Dopo aver lavorato per Geoffrey Beene, Guy Laroche e Saint Laurent, per quindici anni, fino al 2015, ha guidato il rilancio e l’affermazione mondiale della centenaria maison Lanvin. La stampa lo idolatrava e le vendite funzionavano bene, ma forse non abbastanza per la nuova ceo Michèle Huiban: era stata appena nominata dalla proprietaria, la tycoon taiwanese Shaw Lan Wang, evidentemente voleva spingere sull’acceleratore per compiacere madame. Una mattina Alber, uomo mitissimo, arrivò in atelier, disse quel che sentiva di dover dire e per la prima volta sbatté la porta prima di andarsene. Nel giro di due anni le vendite di capi Lanvin erano tracollate e la maison veniva venduta al colosso cinese Fosun. Exit Lan Wang, exit Huiban, di cui non abbiamo più sentito parlare.

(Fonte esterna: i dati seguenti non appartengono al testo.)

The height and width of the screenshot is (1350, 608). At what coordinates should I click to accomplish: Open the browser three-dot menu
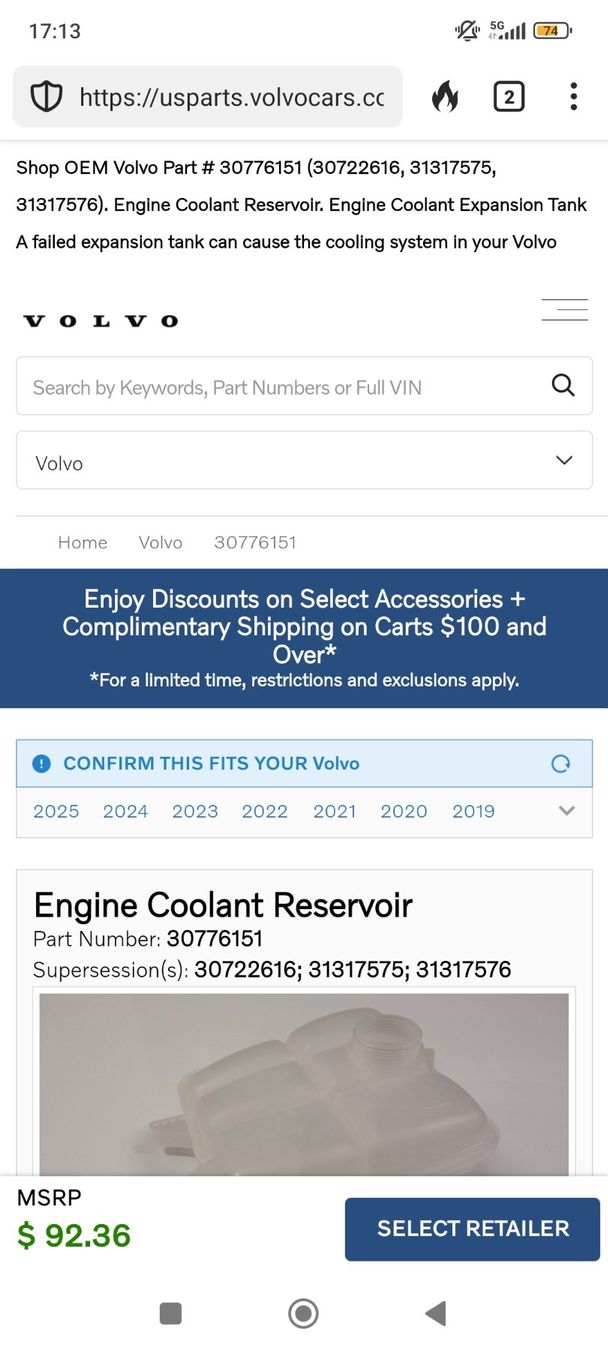[573, 97]
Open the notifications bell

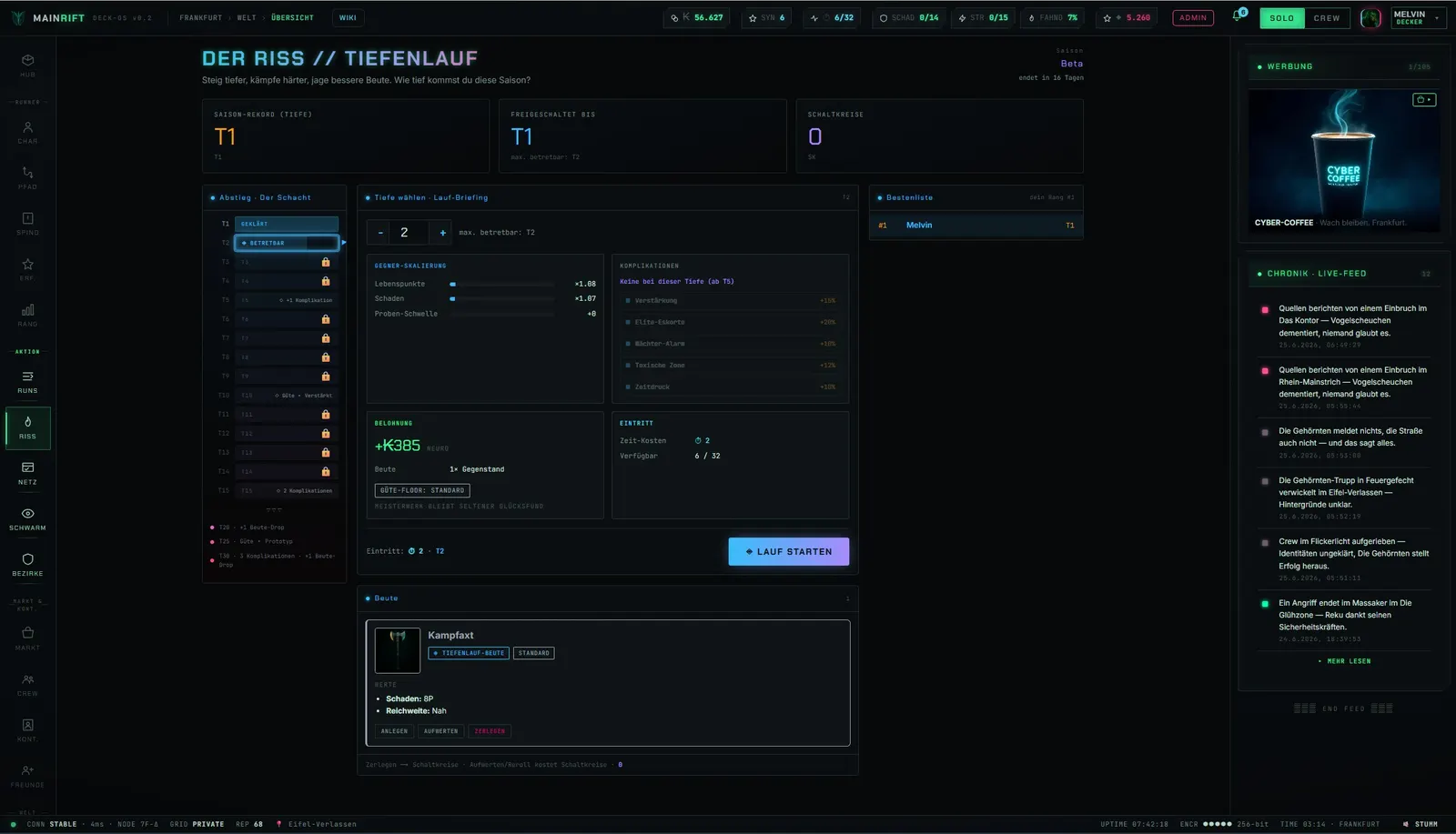(x=1237, y=16)
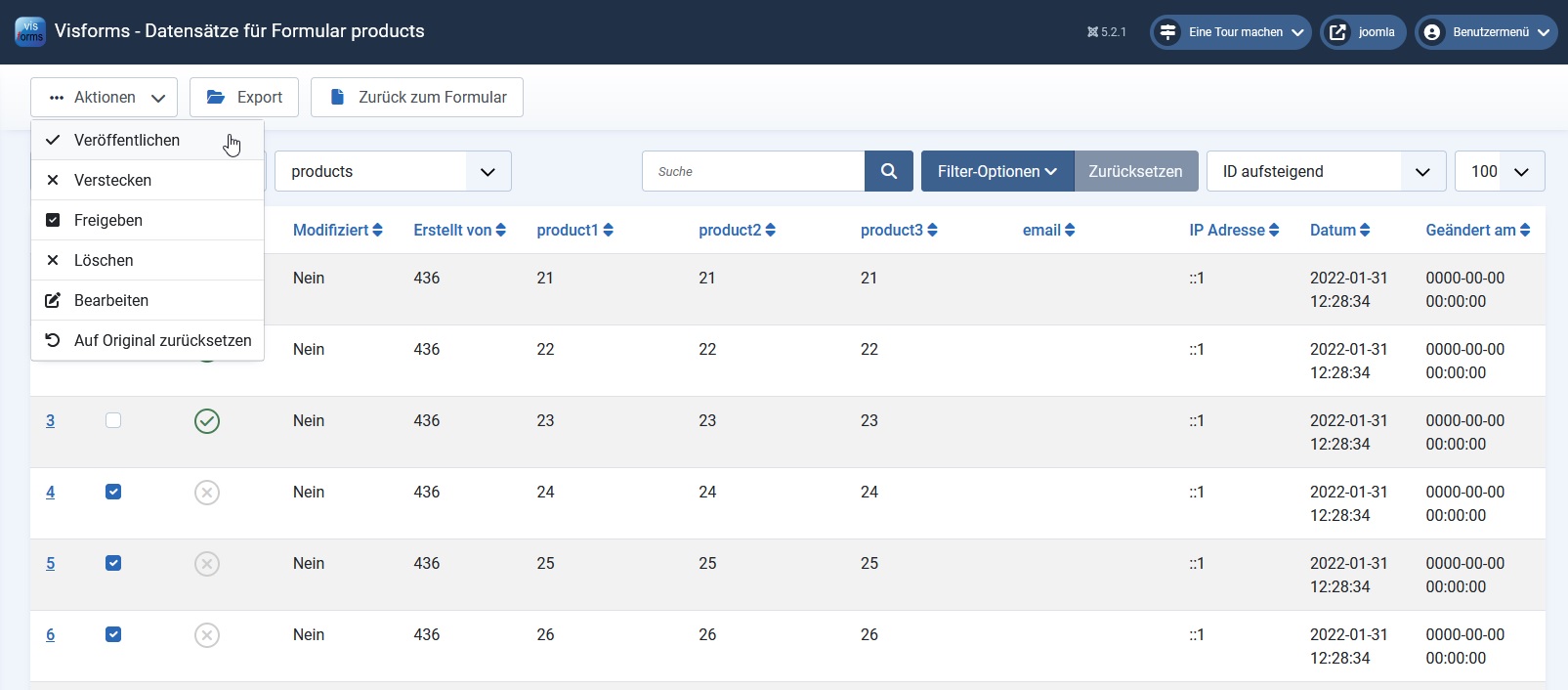Select Veröffentlichen from the Aktionen menu
This screenshot has width=1568, height=690.
click(127, 141)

Alber Elbaz, invece, spuntava ogni tanto con qualche progetto divertente, uno in particolare per Tod’s un paio di anni fa, ma insomma sembrava non avrebbe fatto più nulla di speciale.

 

Ora che ha appena lanciato il suo marchio di moda trasversale e inclusiva, A-Z Factory, sostenuto dal Gruppo Richemont, e che ci troviamo davanti al solito Zoom a raccontarcela un po’ dopo tutti questi anni, dice di “aver dovuto prendere tempo” per “innamorarsi di nuovo di questo lavoro”. Disegna moda da quando aveva sette anni, in mezzo secolo deve aver creato qualche milione di vestiti e di accessori; eppure, al momento di diffondere il video della sua collezione durante le sfilate della haute couture di Parigi, un paio di mesi fa (ha un fior di sceneggiatura ed è divertentissimo), si è fatto prendere dall’ansia e ha chiesto “un viatico”. Quindi, se mai vi venisse voglia di vederlo, su Youtube dove si trova ora, in coda trovereste gli auguri via Skype di Anna Wintour, Marc Jacobs, Pierpaolo Piccioli, Maria Grazia Chiuri, Rick Owens, Anna Dello Russo, oltre a Suzy Menkes che grida “whopee” come in un musical di Cole Porter e Kristin Scott Thomas che indossa i vestiti in mezzo a modelle di ogni età, peso ponderale e gradiente di fama.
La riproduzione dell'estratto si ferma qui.